Há uns tempos, conheci um casal que mora no Chiado. Diz o marido:

— Estamos a dar em loucos. As excursões do Pubcrawl passam pela nossa rua.

Pubcrawl...?

— Sim, é como o nome indica: ‘crawl’ de rastejar, beber até ficar de gatas. São excursões para andar a beber de bar em bar. À noite, os grupos vêm rua abaixo, todos bebados e aos gritos.

Isto é o que os holandeses chamam “incómodo”. Em Portugal, dizem-nos: muda de bairro.

Há uns dias uma vizinha passou no Martim Moniz e contou 170 pessoas na paragem do eléctrico 28. 170. Como ninguém ia acreditar, fotografou. Há autocarros que despejam ali grupos de turistas para um “passeio” no 28. O 28 está prestes a deixar de ser um transporte público para tornar-se num brinquedo turístico. Isto também é o que os holandeses chamam “incómodo” para os residentes.

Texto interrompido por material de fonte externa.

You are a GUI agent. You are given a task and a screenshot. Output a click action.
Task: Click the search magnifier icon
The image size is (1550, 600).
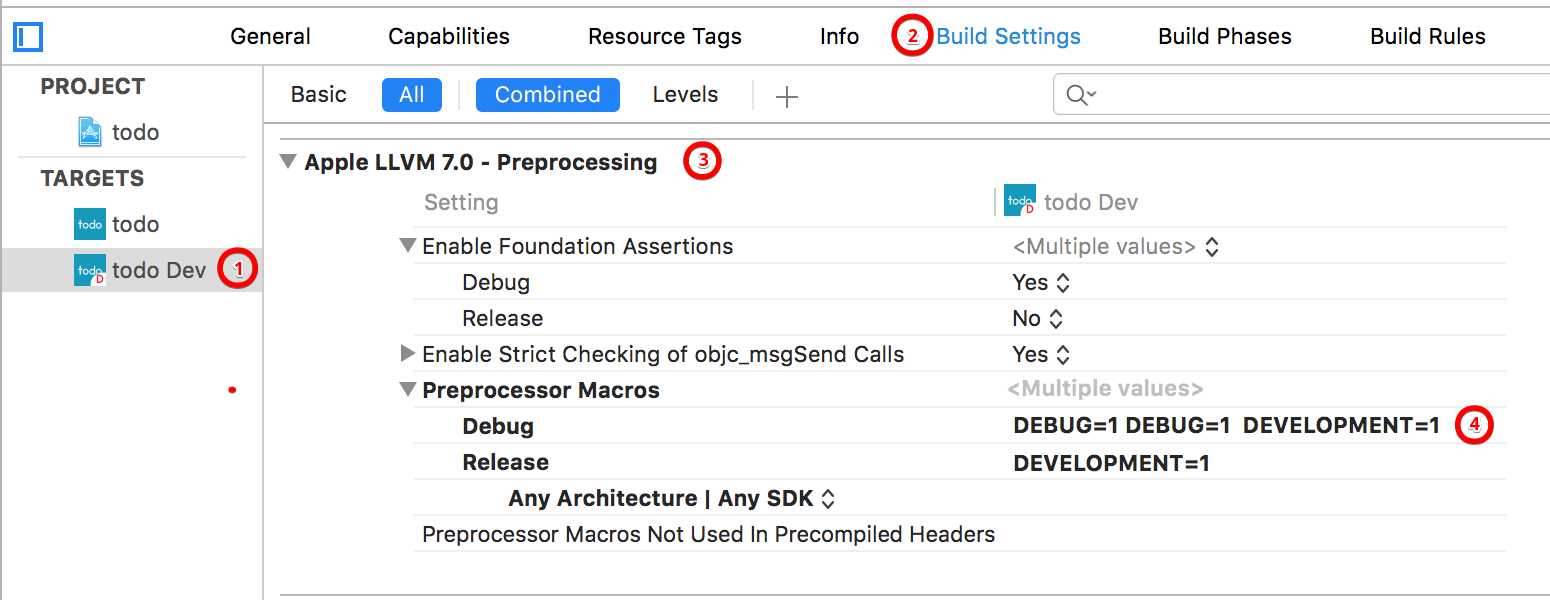(x=1080, y=95)
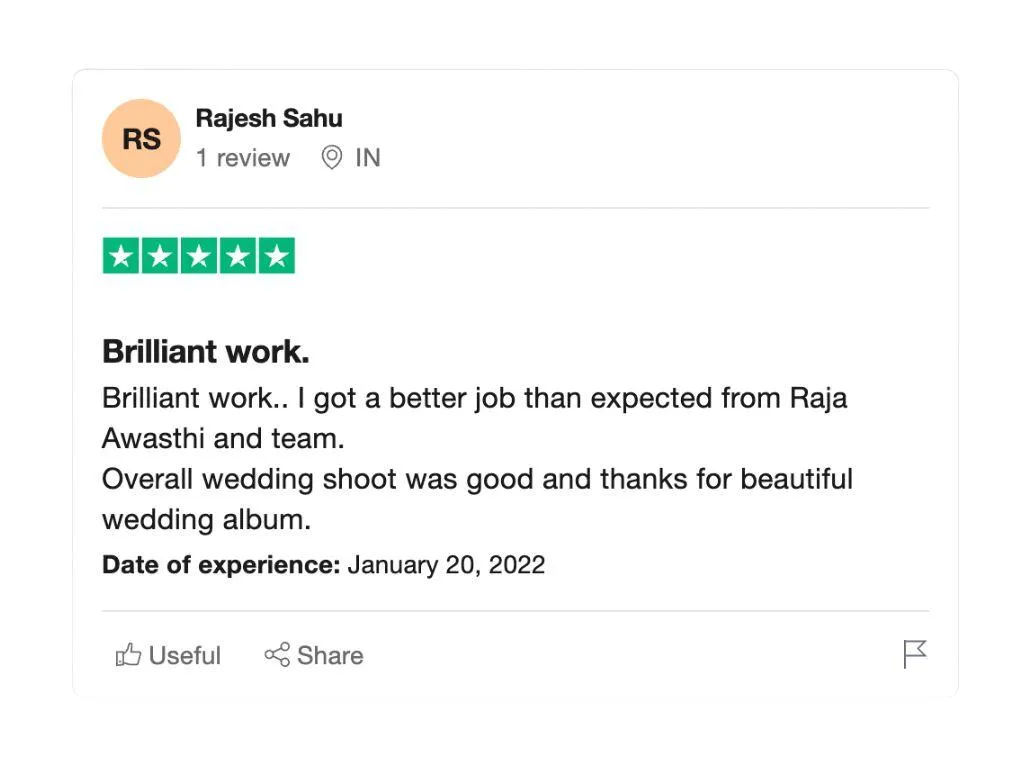Click the "1 review" count text
The width and height of the screenshot is (1024, 768).
(x=243, y=158)
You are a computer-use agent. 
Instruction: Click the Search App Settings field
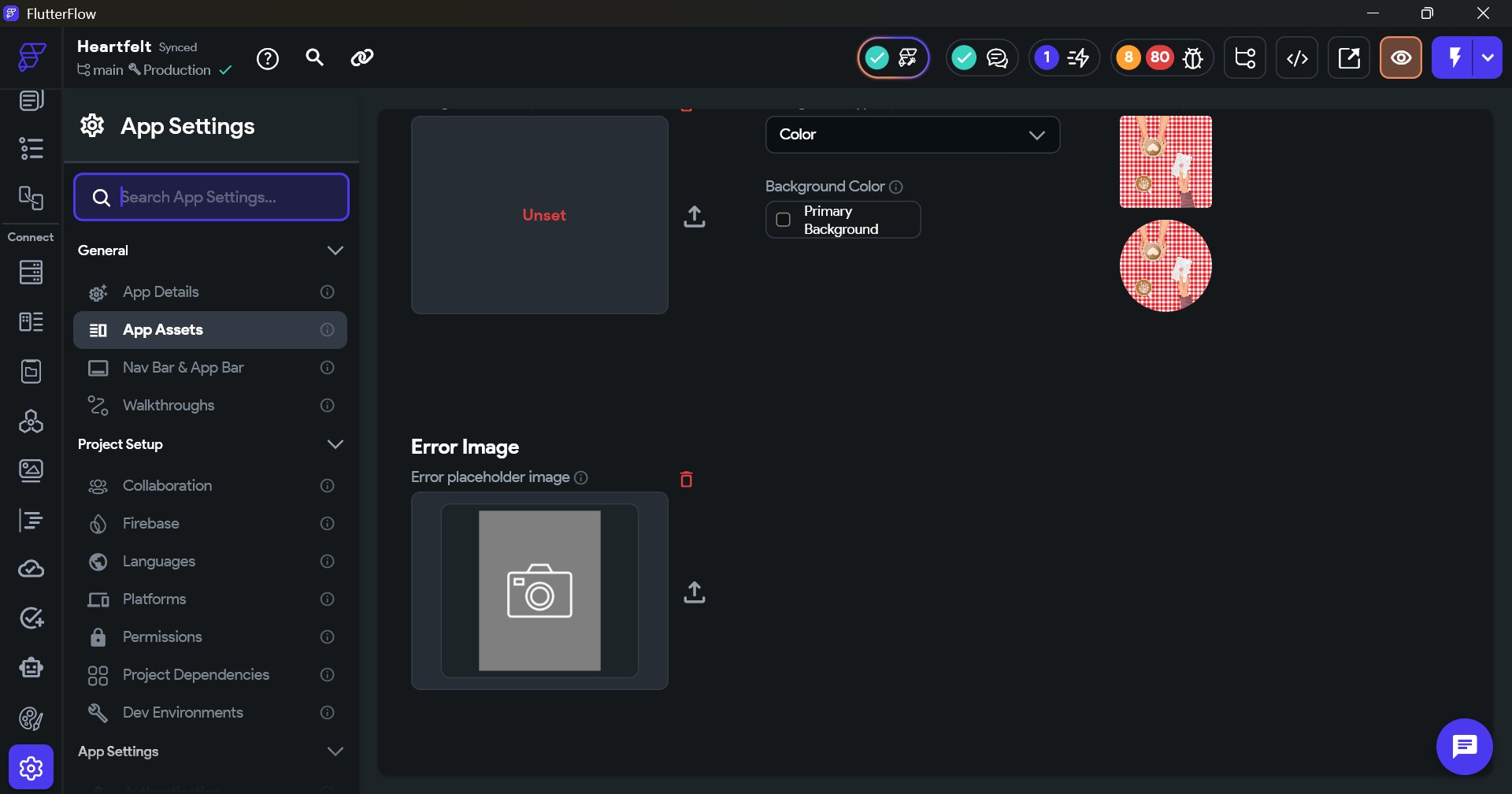[x=211, y=197]
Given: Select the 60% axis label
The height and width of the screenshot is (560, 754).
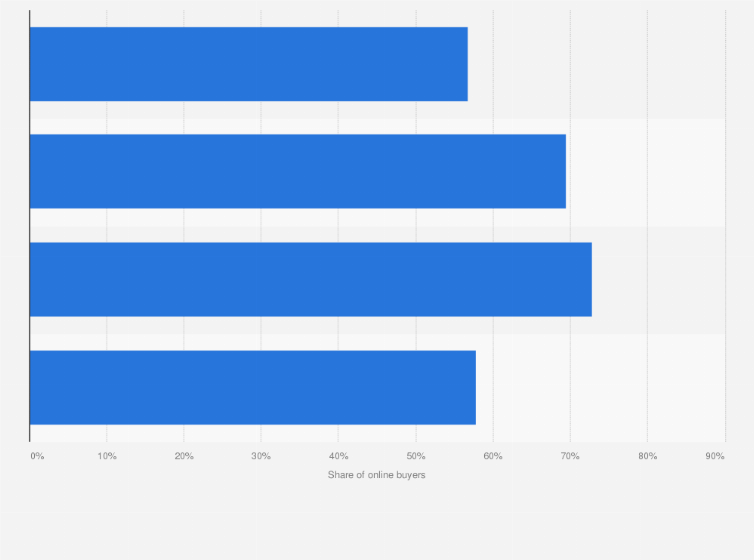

Dezenas de bancos públicos do centro histórico são usados para os improvisados vendedores ambulantes pousarem arcas frigoríficas, caixas e tralha de todo o tipo. Faz sentido tratar o espaço público — que é de todos — como se fosse propriedade privada? As esplanadas da Rua Augusta têm 912 cadeiras. É preciso serem tantas? Há novas esplanadas por toda a Baixa. Até na Rua da Prata, sob as nossas barbas — e as da polícia, que tem uma esquadra ali. Já mal podemos caminhar. A placa diz que só podem estacionar quatro tuk tuk, mas a regra é estarem lá 22, mais uns à volta. Temos tuk tuks há seis anos, mas o regulamento com normas básicas continua na gaveta. O despacho de 2015 é violado todos os dias. Não é uma hipérbole. Os 15% de eleitores que as freguesias de Santa Maria Maior e da Misericórdia perderam desde 2013 também são reais. O centro histórico está a ficar uma Disneylândia de plástico, artificial e sem alma, e não podemos fazer nada para o travar? Não é verdade.

A Holanda é rica e o turismo só representa 5% do PIB e Portugal é pobre e o turismo vale 15%. Mas se pedimos ajuda aos engenheiros de Amesterdão para resolver a entrada de água no túnel do metro à beira Tejo porque eles tinham mais experiência, porque não fazer o mesmo com o turismo? Eles já sabem qual é o resultado da ausência de limites no turismo. Como os africanos passaram da era agrícola para a era digital, nós podíamos saltar do início do boom turístico para um turismo amigo das cidades, antes que o centro histórico se torne num gueto para turistas. Como os holandeses, podemos impor regras e limites.